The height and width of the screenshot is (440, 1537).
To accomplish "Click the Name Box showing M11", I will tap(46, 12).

* * *

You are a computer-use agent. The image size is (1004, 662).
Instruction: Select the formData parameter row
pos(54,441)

--

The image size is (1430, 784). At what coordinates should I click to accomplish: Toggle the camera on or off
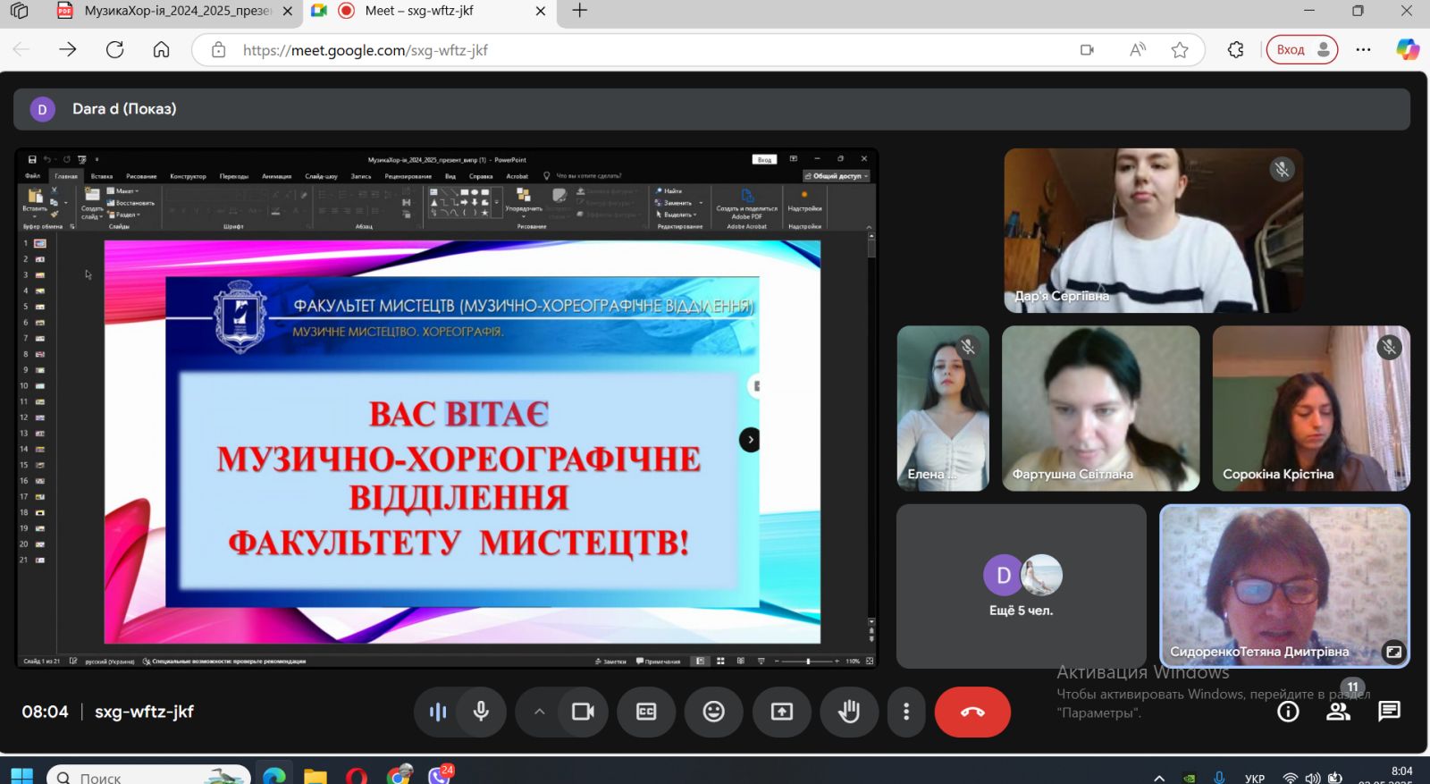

- YOUR TASK
One number only, please: the count of lines in the data that hold the word "accomplish".

- TASK RESPONSE
2